• _The exercise_
Rewrite all the rows below, replacing each "Given" with "Instruction" and changing nothing else. Leave the pictures out.

>> Start Input material

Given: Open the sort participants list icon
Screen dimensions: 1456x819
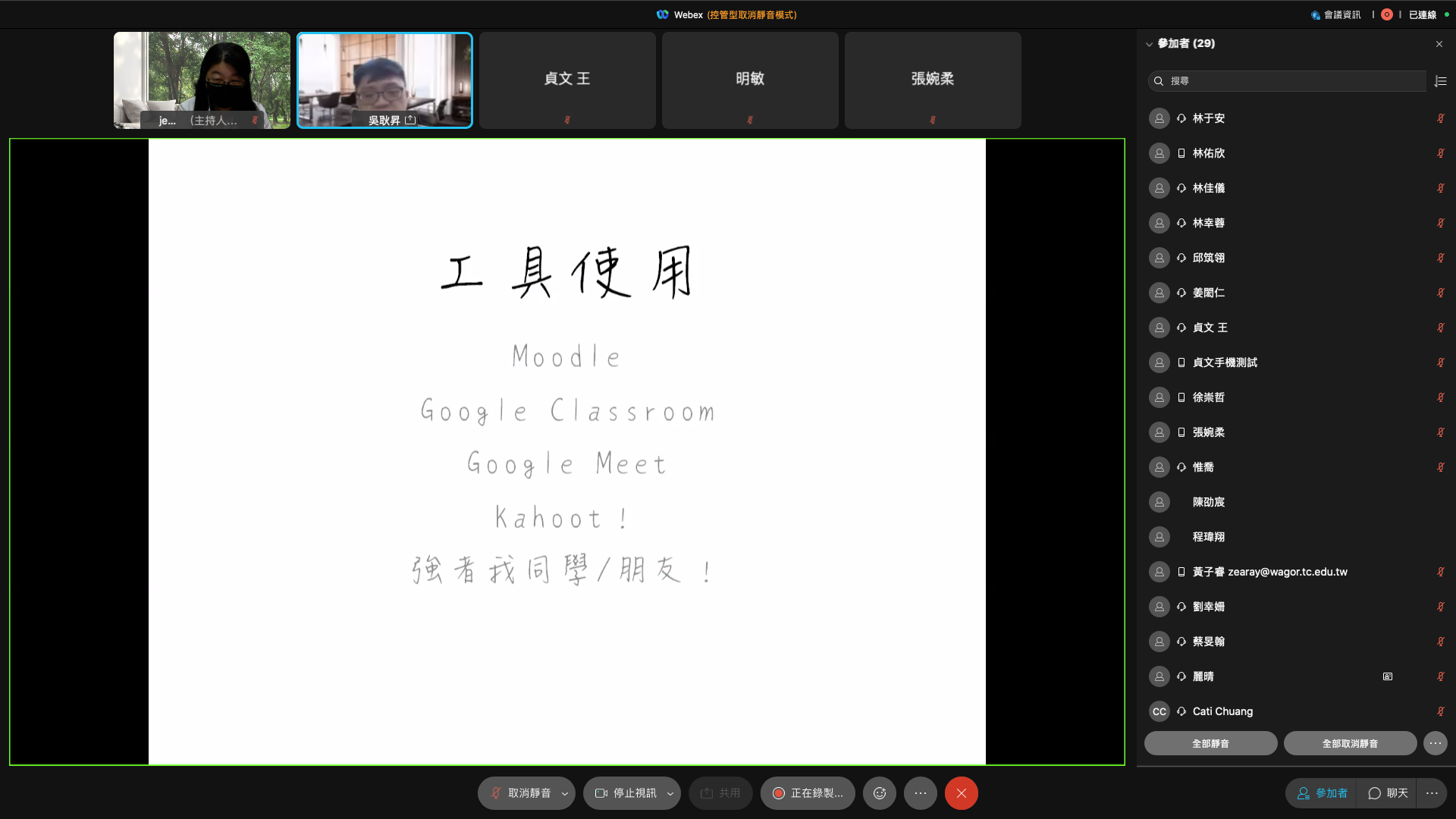Looking at the screenshot, I should [1441, 81].
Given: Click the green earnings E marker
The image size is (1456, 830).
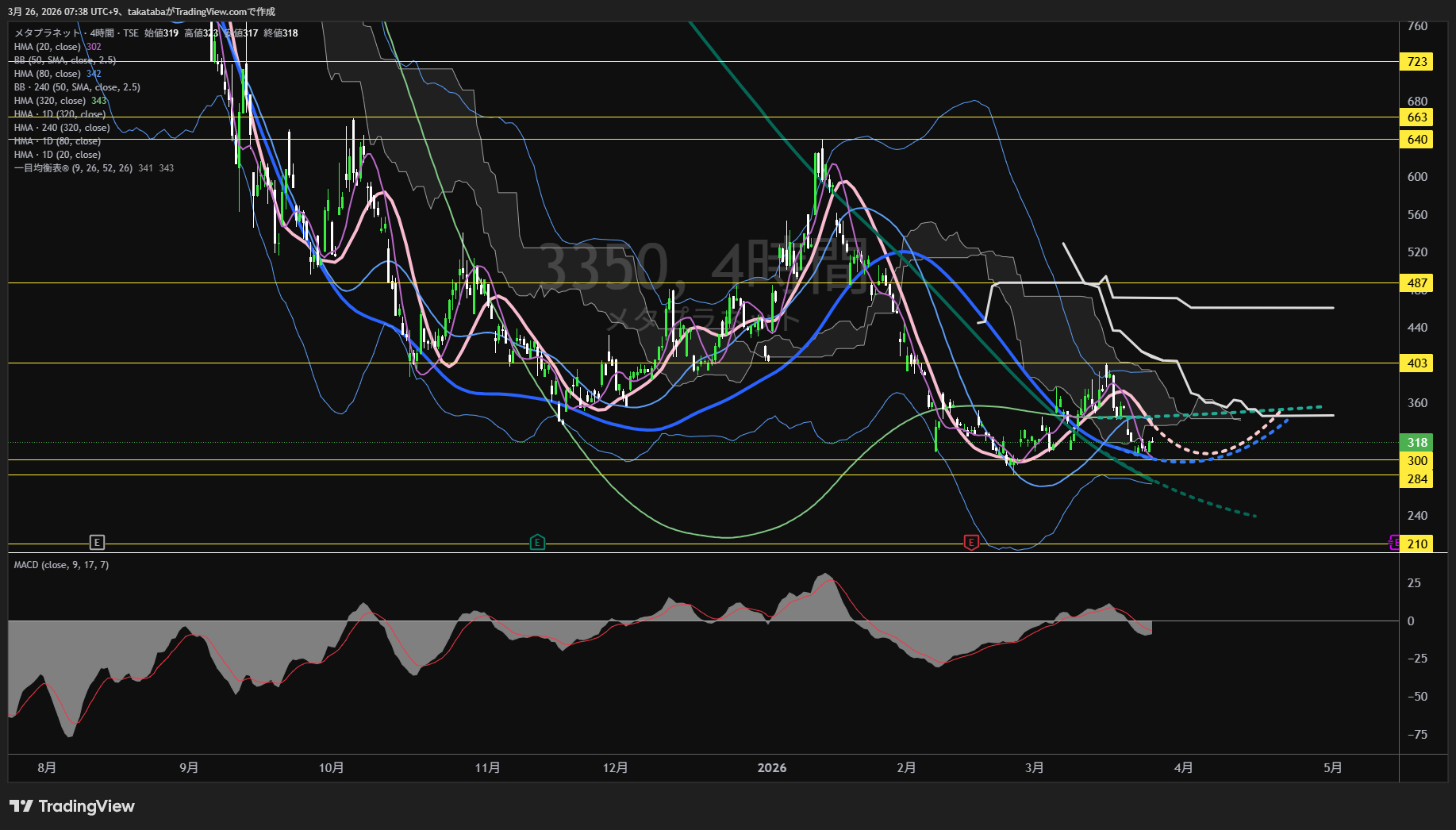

>> End Input material

• _Solved exercise_
Instruction: Open the sort participants list icon
Screen dimensions: 1456x819
Looking at the screenshot, I should [1441, 81].
Instruction: Click the green earnings E marker
The image size is (1456, 830).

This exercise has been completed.